Thursday, May 26, 2005

Fucking Lost.


Oh Fuck You
While I wasn't going to admit to my friends that I've been utilizing DVR to watch "lost" on abc, i find myself physically angered over the season finale and am ready to let you know that yes, thanks to tivo technology I am still keeping up with the crap that is infesting pop culture - somehow contributing to the ratings, partially to turn off my brain, mostly to know how I can skillfully market to a dumbed down general public. That said, I do have other means of entertainment ranging from wired magazine, music (obviously) and on to documentaries from NetFlix. And now it's important to me to proclaim a giant FUCK YOU to Lost.

While I realized half way through the pilot that perhaps the writers had not fully drawn out their concept, I was sucked in by the mystery, not unlike an old Stephen King novel back before the hired hands. Where are these people?
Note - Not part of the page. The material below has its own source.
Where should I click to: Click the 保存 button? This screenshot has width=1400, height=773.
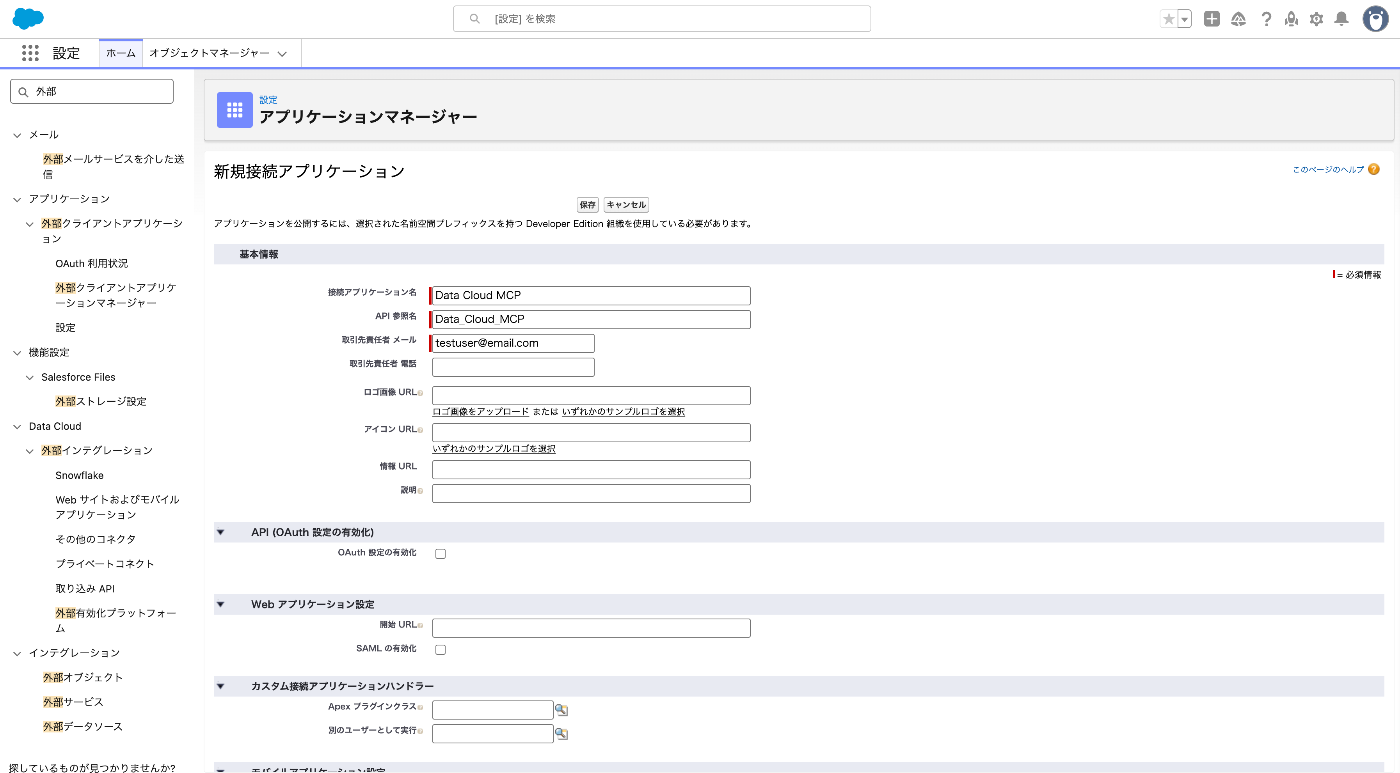[587, 204]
One of their natural leaders is named John Locke - doesn't get much more overt than that. Other character names which excited me: Walt, Sawyer, Hobbes.... It's Survivor meets Lord of the Flies, thought I. I was in. I used DVR, the only way to engage television now. If i missed an episode, i would happily watch it 2 weeks late, thanks to technology. Eventually i got all caught up. The season finale was last night. I watched it late at night/ early this morning. What a scam.
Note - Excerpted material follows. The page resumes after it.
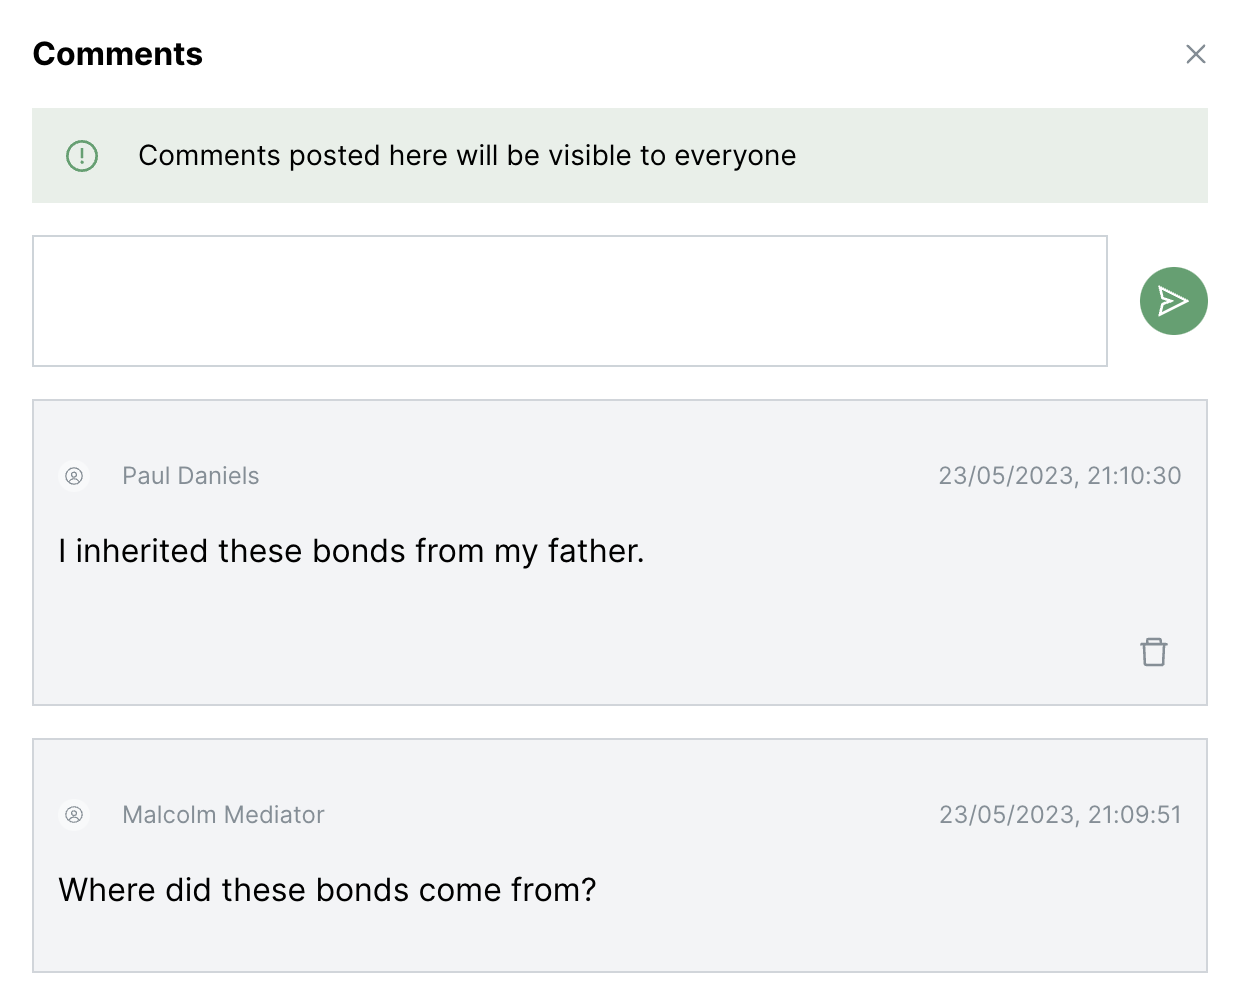Delete Paul Daniels' comment with the trash icon
This screenshot has width=1240, height=1004.
tap(1153, 652)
The beauty of a season finale is that it keeps the audience engaged for another (approx) 4 months, without actively creating a new event. The season finale of....anything....is (or should be) rooted in Pull Marketing philosophy - bring them back. Bring them to you. Pull them in, don't push it on them, no need for overt calls to action until a few weeks before the new season opener. Create a facade of interactivity in the interim months, keep the audience engaged.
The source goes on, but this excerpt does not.